Rease emphasizes that he travels cheaply, usually driving long distances in his own vehicle, loaded down with lights and other photographic equipment, but he necessarily has to get to where those remaining veterans of “The Greatest Generation” are located. In a video on the GoFundMe page, he talks about the frustration he feels when he hears about a veteran or the family who has learned about his efforts and wants to participate in the project, but he or she is simply too far away for Jeff to drive to where they are.

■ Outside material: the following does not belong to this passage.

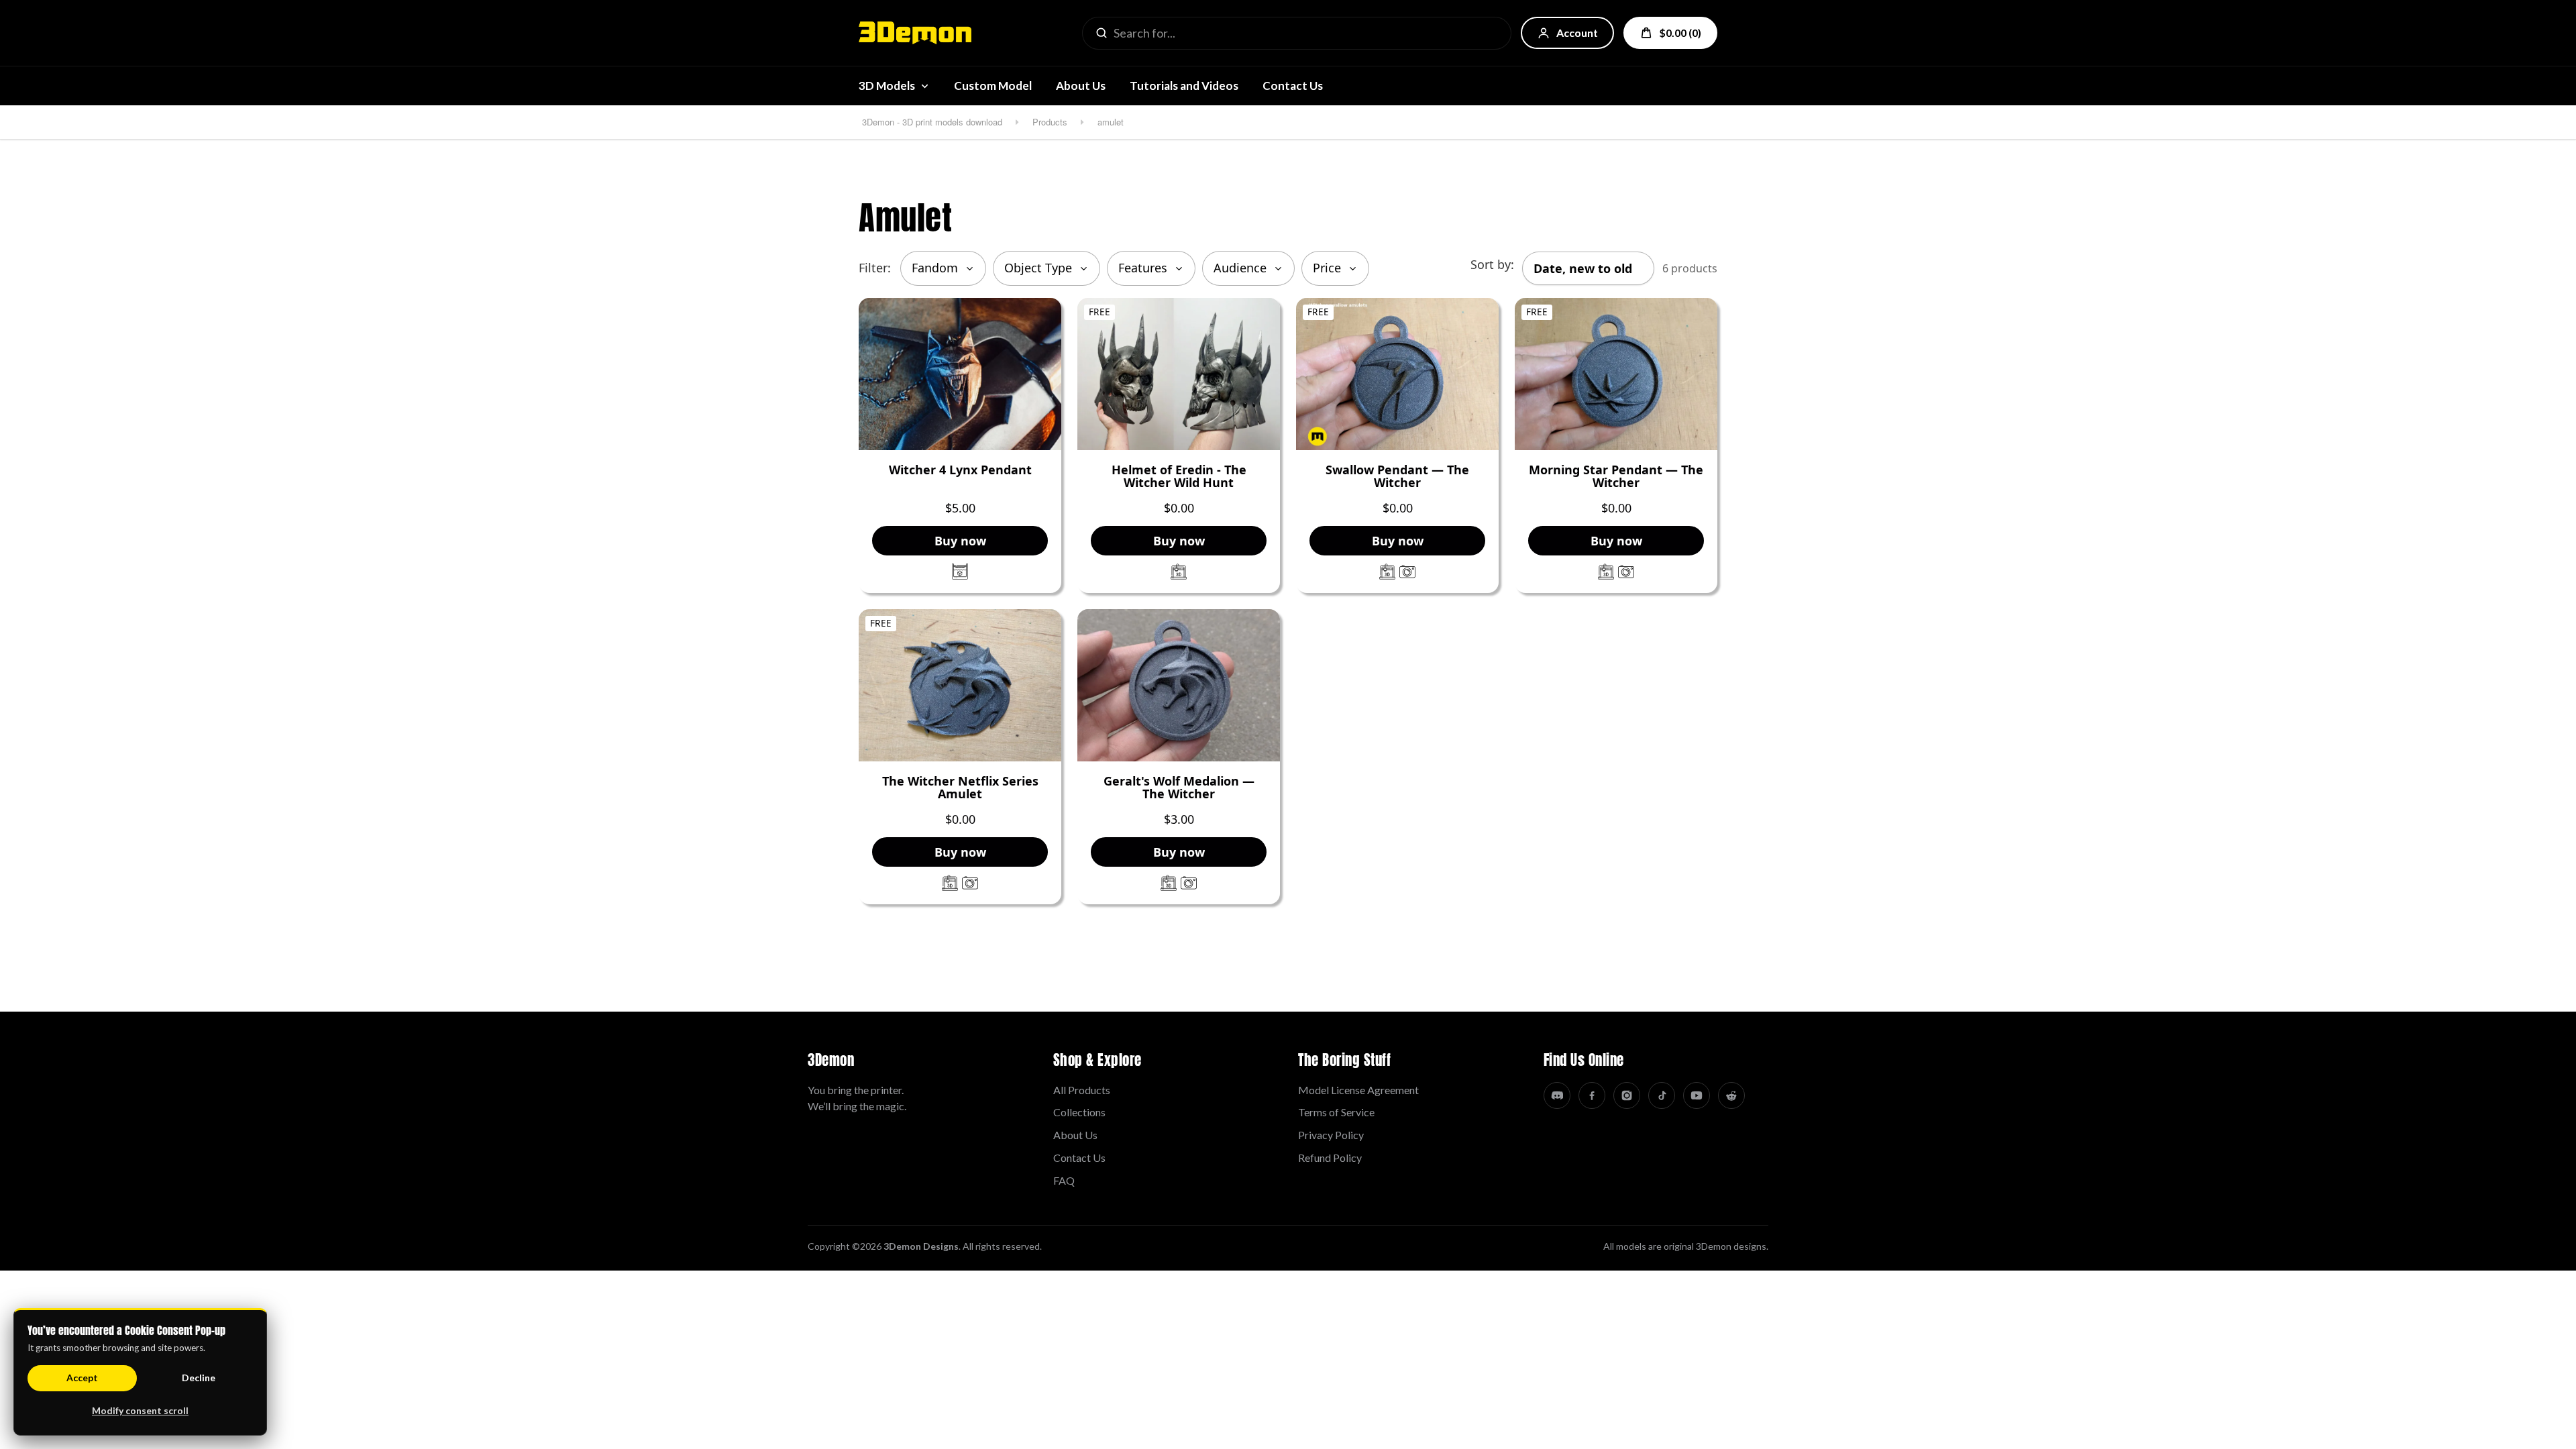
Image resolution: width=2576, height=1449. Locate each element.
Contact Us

Rease’s dedication and the nature of his cause have attracted the attention of Hollywood. After an article about him and Portraits of Honor appeared in The Washington Post, he was contacted by a production company that has done other films about World War II. They are convinced Jeff’s story would make an inspiring documentary movie. Production is already underway, and pending funding, which is mostly coming from individuals, the company hopes to be able to release the film in 2023. Details of the movie are updated regularly on the Portraits of Honor website.

Jeff rease Army Sgt Ray Lambert
D-Day veteran Army Sgt. Ray Lambert (Credit: Jeff Rease)

Rease recently had the opportunity to travel to one of World War II’s most powerfully moving and iconic locations, the beaches of Normandy in France, where the D-Day invasion took place in June of 1944.

“I had an invitation to travel with the Best Defense Foundation, which was escorting 29 World War II veterans to take part in the 78th-anniversary commemoration of D-Day,” Rease says. “It was such a wonderful experience to be there and see the locations of the invasion, but especially to do it with those veterans, most of whom were actually there in 1944. I got to see firsthand what so many of the people I have photographed had experienced and told me about.”

Rease emphasizes that all expenses—for himself as well as for the veterans—were covered by the Best Defense Foundation and its partners and sponsors. None of it came from his Portraits of Honor GoFundMe account.

He notes that he still has many contacts from people around the country that he hopes to connect with. Each of those represents a veteran in their 90s or already beyond 100 years old and that he feels he needs to go and photograph as soon as he can. According to estimates from the Veterans Administration, there will be less than 60,000 U.S. World War II veterans still alive by 2027 and predicts the last person to have served in the military in World War II will pass away in 2043.

Jeff rease 1
Birmingham photographer Jeffery Rease with Col. Carl Cooper, the initial subject of Rease’s World War II veteran project

“Those heroes and their families are what compel me to load up my car with all that gear and hit the road,” says Jeffrey Rease. “And I’m determined to keep taking as many portraits as I can and capturing their stories so they will not be lost. That’s one of the things God put me here to do, so I intend to keep doing it as long as I can.”

Don Keith, an Alabama native, is an award-winning and best-selling author, filmmaker, journalist, and broadcaster, and a regular contributor to 1819 News. He has more than 35 books in print, fiction and non-fiction. He writes extensively on World War II history and supports the capture and archiving of oral history through his “Untold Millions” project. Don’s website is www.donkeith.com.